Много для щенка в селе забав, много интересностей, но всего больше будоражил его внешний мир за воротами. Туда, взгромоздившись на зелёный скрипучий велосипед с порванным седлом, уезжала старуха, туда уводил шустрых индюков за собою старик. Так и Уголёк в любознательности выскакивал за ними. Но добегал до асфальтированной дороги, пугался новых мест и возвращался во двор. Так продолжалось до зимы, а там и хозяева стали редко покидать дом, да и сам Уголёк не желал отходить от тёплого котла, на котором почти всегда теперь грелся Барин.
По весне, когда сошёл снег, и распутица отделила село от остального мира, в стариковом доме установился новый порядок: кто умел вылизываться переступал порог, но с грязными лапами делать того не дозволялось. Уголёк не расстраивался дни наступали погожие, располагающие к долгим гуляниям.
А когда выдавался дождь, щенок укрывался под навесом или в сарае.
Но не так легко перенёс Полкан зиму. В конуре его не было тёплого котла и мягкого пледа, ласковых пальцев и добрых слов. Под защитой тщедушной сливы его редкий седой мех боролся с холодом, а когда в который год вышел победителем, за ненадобностью слёз, да с таким обилием, что вмиг облысел Полкан. Все силы отдал он борьбе с холодом, не оставив и малости, чтобы с пищей справиться. Не питало его теперь и само солнце, потому не искал старый пёс тени конуры. Не откликался Полкан на соседский лай, а всё лежал среди хозпостроек на своём небольшом всхолмлении и тоскливо смотрел на просёлочную дорогу, проходящую от него в сотне метров, такую близкую и такую бесконечно далёкую. Не противился отныне старый пёс щенку, но смотрел сквозь него, не замечая вовсе. Когда же в очередной раз замыслил Уголёк с ним поиграться, не шелохнул ухом Полкан, да так и остался лежать, вгрызаясь ледяным взором в недостижимую заветную дорогу.

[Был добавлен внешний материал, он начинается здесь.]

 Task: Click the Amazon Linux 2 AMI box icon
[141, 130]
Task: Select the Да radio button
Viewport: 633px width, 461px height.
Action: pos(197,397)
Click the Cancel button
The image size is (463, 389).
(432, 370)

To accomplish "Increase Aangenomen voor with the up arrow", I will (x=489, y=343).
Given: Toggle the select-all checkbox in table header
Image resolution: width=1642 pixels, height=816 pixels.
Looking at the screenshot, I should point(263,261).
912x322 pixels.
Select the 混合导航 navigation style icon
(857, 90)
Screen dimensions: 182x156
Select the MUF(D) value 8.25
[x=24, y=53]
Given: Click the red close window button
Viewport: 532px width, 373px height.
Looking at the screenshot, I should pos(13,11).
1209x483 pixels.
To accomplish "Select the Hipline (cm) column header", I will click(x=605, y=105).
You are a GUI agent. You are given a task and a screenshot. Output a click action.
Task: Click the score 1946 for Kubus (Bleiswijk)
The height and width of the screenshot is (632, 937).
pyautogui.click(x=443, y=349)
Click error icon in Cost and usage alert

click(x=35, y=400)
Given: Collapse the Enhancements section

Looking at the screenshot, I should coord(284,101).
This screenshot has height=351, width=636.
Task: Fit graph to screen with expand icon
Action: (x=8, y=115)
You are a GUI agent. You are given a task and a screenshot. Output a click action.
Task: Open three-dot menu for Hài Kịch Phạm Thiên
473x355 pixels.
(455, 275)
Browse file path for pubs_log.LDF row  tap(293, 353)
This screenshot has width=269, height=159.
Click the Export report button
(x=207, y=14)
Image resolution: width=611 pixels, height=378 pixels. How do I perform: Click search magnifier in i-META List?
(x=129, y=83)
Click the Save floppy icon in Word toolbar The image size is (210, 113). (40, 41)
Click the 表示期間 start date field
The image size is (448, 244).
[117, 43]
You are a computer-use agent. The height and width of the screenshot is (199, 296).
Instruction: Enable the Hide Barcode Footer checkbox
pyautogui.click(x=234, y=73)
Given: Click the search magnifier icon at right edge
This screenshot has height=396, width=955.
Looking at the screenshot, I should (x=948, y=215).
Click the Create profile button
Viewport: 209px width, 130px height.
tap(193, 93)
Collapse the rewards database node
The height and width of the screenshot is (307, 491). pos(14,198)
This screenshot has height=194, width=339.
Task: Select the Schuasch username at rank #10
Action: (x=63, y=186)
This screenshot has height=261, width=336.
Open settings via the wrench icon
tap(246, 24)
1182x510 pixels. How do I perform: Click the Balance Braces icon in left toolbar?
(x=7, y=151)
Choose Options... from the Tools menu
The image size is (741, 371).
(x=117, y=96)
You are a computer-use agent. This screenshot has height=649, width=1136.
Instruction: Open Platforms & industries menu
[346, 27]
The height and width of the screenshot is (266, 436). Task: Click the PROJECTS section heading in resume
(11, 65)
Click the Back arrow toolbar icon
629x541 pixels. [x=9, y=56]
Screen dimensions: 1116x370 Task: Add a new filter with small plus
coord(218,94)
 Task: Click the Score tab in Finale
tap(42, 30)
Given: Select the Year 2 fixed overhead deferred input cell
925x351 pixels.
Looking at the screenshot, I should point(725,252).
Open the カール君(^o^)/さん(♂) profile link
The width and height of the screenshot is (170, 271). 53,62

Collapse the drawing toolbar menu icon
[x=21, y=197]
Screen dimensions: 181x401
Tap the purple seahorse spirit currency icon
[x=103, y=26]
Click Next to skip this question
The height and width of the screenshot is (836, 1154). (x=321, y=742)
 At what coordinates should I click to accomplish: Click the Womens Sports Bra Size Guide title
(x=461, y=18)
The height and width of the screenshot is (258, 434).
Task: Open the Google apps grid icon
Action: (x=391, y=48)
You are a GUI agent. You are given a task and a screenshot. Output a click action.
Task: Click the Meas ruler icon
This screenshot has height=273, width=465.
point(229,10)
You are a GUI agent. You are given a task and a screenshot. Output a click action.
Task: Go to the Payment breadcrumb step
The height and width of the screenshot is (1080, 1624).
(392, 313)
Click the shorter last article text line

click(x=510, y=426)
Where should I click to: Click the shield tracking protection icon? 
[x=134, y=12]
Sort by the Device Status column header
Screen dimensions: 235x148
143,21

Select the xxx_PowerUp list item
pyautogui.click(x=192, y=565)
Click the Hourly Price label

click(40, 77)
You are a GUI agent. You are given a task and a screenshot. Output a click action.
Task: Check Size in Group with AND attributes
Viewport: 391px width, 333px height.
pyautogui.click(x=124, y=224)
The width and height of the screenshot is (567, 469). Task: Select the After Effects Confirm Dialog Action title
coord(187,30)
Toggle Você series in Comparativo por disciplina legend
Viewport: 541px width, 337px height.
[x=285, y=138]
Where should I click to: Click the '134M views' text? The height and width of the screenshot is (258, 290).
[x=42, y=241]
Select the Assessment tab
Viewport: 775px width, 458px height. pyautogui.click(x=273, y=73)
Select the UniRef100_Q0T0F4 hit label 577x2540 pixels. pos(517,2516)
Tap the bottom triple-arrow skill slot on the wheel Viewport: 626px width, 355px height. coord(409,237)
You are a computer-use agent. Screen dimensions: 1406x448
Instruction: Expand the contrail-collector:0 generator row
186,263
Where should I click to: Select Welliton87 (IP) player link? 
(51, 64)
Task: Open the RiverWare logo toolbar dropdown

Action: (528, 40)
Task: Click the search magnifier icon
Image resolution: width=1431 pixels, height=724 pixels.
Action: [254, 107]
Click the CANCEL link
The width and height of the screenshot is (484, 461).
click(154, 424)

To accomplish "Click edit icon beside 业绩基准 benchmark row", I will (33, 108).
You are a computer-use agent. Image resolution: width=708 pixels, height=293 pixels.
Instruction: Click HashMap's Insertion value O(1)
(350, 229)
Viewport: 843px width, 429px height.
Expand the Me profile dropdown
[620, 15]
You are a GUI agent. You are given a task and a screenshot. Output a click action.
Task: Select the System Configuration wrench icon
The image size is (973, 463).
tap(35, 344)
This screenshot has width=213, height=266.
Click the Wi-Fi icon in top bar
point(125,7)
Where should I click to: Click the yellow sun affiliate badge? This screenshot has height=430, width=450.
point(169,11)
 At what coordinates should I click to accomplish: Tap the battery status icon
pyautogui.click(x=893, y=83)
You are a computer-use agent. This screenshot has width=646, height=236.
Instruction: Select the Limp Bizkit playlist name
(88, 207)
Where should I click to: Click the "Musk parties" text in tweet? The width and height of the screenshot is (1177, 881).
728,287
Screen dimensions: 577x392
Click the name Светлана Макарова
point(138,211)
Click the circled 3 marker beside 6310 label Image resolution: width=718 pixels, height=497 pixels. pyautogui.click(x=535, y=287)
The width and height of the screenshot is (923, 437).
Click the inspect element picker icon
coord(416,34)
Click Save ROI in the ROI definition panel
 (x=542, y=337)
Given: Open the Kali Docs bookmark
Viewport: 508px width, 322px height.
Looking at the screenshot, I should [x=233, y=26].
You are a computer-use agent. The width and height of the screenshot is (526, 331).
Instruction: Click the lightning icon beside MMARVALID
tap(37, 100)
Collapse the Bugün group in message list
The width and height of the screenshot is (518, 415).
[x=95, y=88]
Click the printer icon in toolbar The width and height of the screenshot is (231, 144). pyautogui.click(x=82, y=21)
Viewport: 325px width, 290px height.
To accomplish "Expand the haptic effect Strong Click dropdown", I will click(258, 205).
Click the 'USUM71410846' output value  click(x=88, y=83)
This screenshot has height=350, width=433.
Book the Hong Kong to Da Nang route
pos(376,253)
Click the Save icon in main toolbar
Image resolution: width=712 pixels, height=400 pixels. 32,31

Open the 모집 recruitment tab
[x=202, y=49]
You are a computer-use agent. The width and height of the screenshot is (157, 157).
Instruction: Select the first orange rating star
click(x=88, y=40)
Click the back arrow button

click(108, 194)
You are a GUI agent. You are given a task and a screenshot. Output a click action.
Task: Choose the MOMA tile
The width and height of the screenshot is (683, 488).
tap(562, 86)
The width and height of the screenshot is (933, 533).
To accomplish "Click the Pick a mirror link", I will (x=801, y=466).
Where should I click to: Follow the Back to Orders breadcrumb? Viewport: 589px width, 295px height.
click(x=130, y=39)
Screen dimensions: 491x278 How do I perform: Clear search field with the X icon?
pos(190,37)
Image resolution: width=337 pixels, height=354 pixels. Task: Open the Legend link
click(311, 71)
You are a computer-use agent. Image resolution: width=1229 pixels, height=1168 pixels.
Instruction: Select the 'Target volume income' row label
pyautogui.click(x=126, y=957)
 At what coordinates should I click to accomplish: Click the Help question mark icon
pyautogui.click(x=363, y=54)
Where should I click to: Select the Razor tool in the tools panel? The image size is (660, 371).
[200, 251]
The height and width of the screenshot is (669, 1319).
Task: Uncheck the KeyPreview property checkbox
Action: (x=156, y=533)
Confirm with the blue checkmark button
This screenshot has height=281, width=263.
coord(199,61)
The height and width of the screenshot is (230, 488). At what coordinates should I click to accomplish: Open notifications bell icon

Мал ещё, на другой день отмахнулся от старухиных слов старик. Пускай бегает.
Пастьба индюков возобновилась. Птица эта поумнее кур, держится группой, не разбегается, но глупее гусей и сама домой не возвращается. Старик в свои немалые годы оставался бодрым, любил размять ноги и потому водил индюков глубоко в рощу. Там, среди акаций и шиповника он садился на бревно или пень, опускал слегу с привязанным к её концу шелестящим пакетом тот привлекал внимание индюков и погружался в неспешные мысли. А в грибной сезон так собирал шампиньоны и синеножки или тот же шиповник. Пойти со стариком в первый день нового года Уголёк по привычке испугался, но уже назавтра переборол страх, пересёк асфальтированную дорогу и с того утра неизменно следовал в рощу за стариком.